Internally displaced persons, or IDPs, are migrants who do not meet the legal definition of refugees because they don’t cross an international border when fleeing violence or persecution. The report, which the NRC's Internal Displacement Monitoring Center has issued since 1998, focused on 60 countries and regions that have seen conflict and displacement in recent years.
Last year's shocking figure averages out to nearly 30,000 people forced from their homes every day by armed conflict or generalized violence.
The steady increase in IDPs over the past decade reflects "the changing nature of conflict worldwide," the report noted. Regions with the largest number of displaced persons have faced threats including the Islamic State group -- also known as ISIS -- in the Middle East, Boko Haram in Nigeria, criminal groups in Latin America and separatists in Ukraine.
Iraqi civilians suffered the largest displacement in terms of sheer numbers, with 2.2 million leaving their homes last year. The ongoing war in Syria, now in its fifth year, forced an additional 1.1 million from their homes. Around 7.6 million Syrians -- 35 percent of the country's population -- are now internally displaced.

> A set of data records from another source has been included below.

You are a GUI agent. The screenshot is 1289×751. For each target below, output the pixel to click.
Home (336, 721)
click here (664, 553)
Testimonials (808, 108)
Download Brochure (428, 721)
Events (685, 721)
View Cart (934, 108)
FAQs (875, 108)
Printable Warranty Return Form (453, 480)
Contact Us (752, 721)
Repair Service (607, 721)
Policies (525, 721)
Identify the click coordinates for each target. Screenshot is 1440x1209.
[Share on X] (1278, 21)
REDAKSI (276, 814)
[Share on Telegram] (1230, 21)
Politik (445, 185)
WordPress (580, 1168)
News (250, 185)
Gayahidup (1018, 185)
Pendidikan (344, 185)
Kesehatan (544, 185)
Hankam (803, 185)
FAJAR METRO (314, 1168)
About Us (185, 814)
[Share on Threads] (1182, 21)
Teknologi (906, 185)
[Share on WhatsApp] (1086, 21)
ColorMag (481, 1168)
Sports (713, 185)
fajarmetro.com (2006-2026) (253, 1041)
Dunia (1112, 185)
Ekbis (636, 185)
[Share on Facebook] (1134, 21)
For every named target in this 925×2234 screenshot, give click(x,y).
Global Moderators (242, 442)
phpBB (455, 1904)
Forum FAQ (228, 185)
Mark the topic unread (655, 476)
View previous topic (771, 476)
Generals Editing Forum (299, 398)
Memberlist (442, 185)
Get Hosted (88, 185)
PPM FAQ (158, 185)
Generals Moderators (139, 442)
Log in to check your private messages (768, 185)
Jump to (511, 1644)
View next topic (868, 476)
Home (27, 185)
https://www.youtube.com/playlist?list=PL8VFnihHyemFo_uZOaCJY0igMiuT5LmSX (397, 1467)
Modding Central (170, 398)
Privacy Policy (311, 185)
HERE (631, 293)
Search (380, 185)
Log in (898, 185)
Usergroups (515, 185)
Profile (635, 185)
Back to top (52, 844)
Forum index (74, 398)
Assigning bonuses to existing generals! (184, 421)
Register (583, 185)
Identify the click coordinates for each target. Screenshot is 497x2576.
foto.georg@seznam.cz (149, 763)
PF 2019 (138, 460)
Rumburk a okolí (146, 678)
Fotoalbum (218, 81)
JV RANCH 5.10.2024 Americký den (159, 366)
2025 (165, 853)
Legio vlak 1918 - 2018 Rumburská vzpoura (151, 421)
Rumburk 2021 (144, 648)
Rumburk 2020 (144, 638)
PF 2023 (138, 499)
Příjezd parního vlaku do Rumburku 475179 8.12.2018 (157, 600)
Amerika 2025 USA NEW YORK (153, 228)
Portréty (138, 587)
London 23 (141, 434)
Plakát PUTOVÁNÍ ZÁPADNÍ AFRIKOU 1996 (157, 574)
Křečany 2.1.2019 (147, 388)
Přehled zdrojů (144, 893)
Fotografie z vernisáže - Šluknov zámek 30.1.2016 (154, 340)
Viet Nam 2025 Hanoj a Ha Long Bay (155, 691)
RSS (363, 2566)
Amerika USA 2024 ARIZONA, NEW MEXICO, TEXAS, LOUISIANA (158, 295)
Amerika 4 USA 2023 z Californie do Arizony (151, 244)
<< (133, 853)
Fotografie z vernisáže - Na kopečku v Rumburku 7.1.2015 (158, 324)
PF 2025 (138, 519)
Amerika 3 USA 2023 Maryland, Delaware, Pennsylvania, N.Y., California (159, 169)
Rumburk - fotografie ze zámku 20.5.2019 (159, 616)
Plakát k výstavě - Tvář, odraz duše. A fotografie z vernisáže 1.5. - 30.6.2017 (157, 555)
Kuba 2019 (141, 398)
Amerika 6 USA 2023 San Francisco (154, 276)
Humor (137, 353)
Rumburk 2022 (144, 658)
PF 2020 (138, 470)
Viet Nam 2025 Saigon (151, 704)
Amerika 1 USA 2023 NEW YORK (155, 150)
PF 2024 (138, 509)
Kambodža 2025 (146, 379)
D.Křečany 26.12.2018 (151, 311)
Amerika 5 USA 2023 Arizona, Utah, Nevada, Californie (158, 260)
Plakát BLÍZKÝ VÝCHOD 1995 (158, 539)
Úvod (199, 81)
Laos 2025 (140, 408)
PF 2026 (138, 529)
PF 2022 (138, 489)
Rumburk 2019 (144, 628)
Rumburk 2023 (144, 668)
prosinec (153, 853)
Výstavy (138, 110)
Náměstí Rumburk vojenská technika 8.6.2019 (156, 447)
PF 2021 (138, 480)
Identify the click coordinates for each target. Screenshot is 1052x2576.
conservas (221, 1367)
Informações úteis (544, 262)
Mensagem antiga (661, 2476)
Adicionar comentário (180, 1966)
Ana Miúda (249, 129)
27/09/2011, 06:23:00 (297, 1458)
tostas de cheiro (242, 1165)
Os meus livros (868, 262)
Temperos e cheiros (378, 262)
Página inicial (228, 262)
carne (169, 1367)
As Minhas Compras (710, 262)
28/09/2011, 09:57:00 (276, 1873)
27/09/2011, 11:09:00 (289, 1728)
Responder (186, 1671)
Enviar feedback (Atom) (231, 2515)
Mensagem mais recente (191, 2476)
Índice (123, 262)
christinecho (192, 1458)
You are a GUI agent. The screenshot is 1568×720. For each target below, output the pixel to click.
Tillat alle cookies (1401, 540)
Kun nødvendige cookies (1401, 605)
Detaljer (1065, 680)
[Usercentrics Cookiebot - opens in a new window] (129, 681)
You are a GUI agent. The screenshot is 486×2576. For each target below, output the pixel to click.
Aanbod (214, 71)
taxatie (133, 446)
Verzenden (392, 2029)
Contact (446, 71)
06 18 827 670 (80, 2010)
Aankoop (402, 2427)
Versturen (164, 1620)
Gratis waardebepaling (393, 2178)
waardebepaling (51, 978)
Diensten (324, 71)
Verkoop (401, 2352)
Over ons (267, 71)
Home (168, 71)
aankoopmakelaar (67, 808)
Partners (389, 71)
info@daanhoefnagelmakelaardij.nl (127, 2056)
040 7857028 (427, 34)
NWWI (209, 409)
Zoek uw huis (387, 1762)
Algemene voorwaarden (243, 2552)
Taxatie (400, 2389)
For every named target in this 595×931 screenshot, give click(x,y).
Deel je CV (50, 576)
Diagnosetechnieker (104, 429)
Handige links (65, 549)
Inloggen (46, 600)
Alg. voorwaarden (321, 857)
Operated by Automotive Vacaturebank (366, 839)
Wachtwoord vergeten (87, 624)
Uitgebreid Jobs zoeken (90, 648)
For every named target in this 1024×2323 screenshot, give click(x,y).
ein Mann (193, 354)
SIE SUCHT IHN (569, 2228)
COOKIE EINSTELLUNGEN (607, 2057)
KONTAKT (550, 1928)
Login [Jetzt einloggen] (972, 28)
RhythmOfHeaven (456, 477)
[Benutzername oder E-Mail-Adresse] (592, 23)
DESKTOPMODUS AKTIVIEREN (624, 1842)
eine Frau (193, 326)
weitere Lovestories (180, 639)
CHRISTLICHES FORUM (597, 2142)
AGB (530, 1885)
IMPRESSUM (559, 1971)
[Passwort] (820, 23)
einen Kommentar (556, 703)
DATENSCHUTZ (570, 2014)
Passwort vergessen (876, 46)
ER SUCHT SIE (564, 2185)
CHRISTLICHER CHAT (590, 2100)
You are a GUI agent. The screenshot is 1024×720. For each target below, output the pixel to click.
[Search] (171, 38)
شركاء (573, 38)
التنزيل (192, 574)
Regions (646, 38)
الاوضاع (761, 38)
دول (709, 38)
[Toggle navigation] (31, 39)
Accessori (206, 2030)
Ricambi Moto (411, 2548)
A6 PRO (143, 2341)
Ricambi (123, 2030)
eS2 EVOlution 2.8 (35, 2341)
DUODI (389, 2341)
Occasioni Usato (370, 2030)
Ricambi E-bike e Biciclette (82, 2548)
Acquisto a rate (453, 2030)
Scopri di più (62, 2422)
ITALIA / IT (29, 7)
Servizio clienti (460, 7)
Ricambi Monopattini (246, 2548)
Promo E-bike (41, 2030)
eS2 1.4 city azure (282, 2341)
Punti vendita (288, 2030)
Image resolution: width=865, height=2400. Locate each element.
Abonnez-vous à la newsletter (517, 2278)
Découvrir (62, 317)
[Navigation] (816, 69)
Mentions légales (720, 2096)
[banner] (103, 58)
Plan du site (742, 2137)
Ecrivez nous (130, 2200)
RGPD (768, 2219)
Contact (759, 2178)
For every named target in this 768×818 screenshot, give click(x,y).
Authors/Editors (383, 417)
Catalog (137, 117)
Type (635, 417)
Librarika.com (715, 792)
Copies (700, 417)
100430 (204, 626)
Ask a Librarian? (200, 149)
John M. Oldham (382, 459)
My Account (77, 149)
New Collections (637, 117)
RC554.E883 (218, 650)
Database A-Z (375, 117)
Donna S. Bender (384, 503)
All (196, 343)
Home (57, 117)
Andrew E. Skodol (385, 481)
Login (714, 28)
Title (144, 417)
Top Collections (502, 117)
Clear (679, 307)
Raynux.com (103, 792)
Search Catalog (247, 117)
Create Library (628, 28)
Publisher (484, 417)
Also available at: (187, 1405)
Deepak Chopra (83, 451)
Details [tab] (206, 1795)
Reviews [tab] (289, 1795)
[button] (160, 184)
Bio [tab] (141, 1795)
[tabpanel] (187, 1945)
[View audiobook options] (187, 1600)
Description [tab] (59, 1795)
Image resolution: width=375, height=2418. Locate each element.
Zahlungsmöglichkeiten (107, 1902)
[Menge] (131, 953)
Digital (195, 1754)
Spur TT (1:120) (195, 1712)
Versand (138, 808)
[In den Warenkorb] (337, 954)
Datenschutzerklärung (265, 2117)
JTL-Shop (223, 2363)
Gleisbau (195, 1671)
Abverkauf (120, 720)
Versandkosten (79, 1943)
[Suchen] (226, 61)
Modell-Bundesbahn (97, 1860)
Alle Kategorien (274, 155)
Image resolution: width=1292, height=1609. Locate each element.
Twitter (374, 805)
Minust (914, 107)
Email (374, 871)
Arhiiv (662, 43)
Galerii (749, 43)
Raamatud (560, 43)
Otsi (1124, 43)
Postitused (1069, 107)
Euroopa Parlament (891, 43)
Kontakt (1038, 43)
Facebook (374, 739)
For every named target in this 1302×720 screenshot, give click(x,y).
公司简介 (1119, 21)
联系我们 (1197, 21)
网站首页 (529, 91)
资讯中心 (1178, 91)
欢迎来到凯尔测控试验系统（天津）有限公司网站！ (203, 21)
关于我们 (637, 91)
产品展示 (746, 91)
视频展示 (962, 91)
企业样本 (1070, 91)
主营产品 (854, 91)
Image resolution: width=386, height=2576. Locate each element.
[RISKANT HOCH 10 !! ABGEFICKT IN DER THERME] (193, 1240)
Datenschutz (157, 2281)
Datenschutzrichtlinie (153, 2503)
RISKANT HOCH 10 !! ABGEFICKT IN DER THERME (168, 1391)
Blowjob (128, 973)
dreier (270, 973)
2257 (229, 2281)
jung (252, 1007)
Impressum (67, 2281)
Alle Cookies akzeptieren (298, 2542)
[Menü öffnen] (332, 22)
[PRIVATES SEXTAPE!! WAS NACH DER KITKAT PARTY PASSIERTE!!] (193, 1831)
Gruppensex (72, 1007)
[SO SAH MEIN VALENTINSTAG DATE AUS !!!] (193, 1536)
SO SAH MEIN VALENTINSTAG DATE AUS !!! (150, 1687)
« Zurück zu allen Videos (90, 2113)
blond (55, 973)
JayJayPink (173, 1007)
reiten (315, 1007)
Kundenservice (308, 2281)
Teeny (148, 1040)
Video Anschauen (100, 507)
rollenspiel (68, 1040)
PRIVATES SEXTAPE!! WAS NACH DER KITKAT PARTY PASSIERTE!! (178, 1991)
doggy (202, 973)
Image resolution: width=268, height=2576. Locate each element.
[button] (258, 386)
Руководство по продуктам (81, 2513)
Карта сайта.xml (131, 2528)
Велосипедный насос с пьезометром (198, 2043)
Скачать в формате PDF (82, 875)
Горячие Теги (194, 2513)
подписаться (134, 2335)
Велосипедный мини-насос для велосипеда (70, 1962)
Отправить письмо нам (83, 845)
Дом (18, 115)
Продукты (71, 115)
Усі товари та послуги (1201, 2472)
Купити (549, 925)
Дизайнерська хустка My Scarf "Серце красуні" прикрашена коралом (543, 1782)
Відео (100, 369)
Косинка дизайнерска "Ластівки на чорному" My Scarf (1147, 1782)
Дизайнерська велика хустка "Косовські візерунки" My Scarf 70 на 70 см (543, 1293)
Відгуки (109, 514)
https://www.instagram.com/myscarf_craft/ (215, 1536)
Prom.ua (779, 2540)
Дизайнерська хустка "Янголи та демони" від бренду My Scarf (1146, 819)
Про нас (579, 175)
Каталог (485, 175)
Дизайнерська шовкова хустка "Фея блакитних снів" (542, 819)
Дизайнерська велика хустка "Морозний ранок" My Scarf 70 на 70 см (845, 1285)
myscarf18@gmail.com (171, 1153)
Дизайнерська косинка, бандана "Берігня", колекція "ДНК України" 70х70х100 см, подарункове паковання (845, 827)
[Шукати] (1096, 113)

"Today’s armed conflicts put civilians in harm’s way as never before," the report said. "The current humanitarian system, however, is not well set up to offer them the support they need."
Internal conflict can have a "domino effect" on its neighbors, the report found. It highlighted the spread of unrest in the Middle East and central Africa that has forced many people to leave their homes. Thousands of people in northern Africa, fleeing poverty and war, have tried to cross the Mediterranean in rickety boats, hoping to find a better life in Europe. But the dangerous crossing has heavy human costs. More than 11,000 people had to be rescued during the first 17 days of April and at least 1,800 have died this year.
As the IDP population grows and disperses in a region, aid efforts grow less effective, the report noted. The current humanitarian system is ill-suited to deal with long-term displacement and efforts to repatriate and resettle displaced people are often overlooked, the authors concluded.
“38 million human beings are suffering -- often in horrendous conditions where they have no hope and no future," Egeland said. "Unless we challenge ourselves to change our approach, the shockwaves of these conflicts will continue to haunt us for decades to come."